O líder do governo na Assembleia Legislativa, deputado Dilmar Dal Bosco (DEM), afirmou que, das 106 emendas apresentadas à PEC, mais duas devem ser acatadas pela comissão especial, mas não revelou o teor delas. Depois disso, as emendas, de acordo com Dal Bosco, seguem para análise constitucional na Comissão de Constituição, Justiça e Redação (CCJR).

“As emendas devem ser analisadas em reunião extraordinária da CCJR, na segunda-feira (13). Na comissão, os deputados podem pedir vista de 48 horas, após isso vai à votação na CCJR. Aprovadas ou não, serão encaminhadas à Mesa Diretora para a votação, na sexta-feira (17), que é o prazo de vencimento para votação”, explicou Dal Bosco.

O líder do governo disse ainda que a discussão da PEC está nos trâmites finais, passando por alguns ajustes. Mas isso, segundo Dal Bosco, está sendo feito com diálogo com os demais deputados e o Fórum Sindical.

A PEC da Previdência altera a idade mínima para aposentadoria dos servidores públicos estaduais. Para homens será de 65 anos de idade e de 62 anos de idade para as mulheres. Compulsoriamente (limite de idade para o exercício de função no serviço público) quando completar 75 anos de idade para ambos os sexos.

Os servidores do estado, de acordo com a lei vigente, se aposentam com 60 anos de idade para homem e com 55 anos de idade para mulher. Enquanto o tempo de contribuição previdenciária é de 25 anos para mulher e de 30 para o homem.

Entre a 1ª e 2ª votação, os deputados, o Fórum Sindical e a equipe econômica do governo tentam encontrar um consenso para a regra de transição, reduzindo os possíveis prejuízos aos servidores que estão próximos de aposentar.
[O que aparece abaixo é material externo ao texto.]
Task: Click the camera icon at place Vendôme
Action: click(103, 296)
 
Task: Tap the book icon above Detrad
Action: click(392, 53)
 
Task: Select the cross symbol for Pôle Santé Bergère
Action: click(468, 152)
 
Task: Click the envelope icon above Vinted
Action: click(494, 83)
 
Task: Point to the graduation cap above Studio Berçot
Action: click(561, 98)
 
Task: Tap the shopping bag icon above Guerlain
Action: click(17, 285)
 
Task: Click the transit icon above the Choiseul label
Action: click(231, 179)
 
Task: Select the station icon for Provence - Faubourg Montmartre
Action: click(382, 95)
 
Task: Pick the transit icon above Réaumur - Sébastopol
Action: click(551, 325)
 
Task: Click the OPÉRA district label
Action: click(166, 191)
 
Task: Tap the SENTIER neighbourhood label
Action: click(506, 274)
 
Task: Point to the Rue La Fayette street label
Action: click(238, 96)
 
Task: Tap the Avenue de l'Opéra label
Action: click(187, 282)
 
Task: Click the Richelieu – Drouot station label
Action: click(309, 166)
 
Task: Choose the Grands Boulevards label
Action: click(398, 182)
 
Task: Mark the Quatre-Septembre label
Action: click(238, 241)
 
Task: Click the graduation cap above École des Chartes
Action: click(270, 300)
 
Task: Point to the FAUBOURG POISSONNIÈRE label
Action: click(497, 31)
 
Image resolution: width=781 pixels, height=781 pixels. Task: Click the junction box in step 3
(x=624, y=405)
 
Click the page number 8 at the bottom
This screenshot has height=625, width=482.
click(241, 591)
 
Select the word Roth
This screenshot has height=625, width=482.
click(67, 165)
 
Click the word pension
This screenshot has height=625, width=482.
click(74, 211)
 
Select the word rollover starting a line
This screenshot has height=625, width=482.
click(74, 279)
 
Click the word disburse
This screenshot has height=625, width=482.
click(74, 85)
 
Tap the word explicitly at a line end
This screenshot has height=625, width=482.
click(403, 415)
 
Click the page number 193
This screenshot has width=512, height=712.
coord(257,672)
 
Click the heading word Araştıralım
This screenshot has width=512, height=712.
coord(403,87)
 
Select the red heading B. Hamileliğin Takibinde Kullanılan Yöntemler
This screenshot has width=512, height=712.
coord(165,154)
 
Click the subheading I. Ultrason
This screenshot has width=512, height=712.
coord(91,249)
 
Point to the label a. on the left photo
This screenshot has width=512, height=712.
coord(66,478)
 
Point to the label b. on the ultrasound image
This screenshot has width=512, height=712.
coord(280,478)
O PLC 06/2020 – O Projeto de Lei Complementar nº 06/2020 – que institui o Regime de Previdência Complementar para o serviço público – está apto para a 2ª votação em uma das sessões ordinárias remotas da próxima quarta-feira (15). O PLC já foi aprovado em 1ª votação na sessão extraordinária remota do dia 2/7. Nesse ínterim, o projeto recebeu 10 emendas.

A proposta é voltada para os servidores públicos titulares de cargo efetivo e aos militares do estado de Mato Grosso. Ela é aplicável aos servidores e membros de poderes e órgãos autônomos que ingressaram no serviço público estadual a partir da aprovação do plano de benefício pelo órgão federal de supervisão da previdência complementar.

Os titulares de cargos efetivos de todos os poderes estaduais, do Ministério Público, da Defensoria Pública, do Tribunal de Contas e dos órgãos e entidades da administração pública estadual direta e indireta podem aderir ao Regime de Previdência. Além deles, os membros da magistratura do estado, do Ministério Público, da Defensoria Pública e do Tribunal de Contas.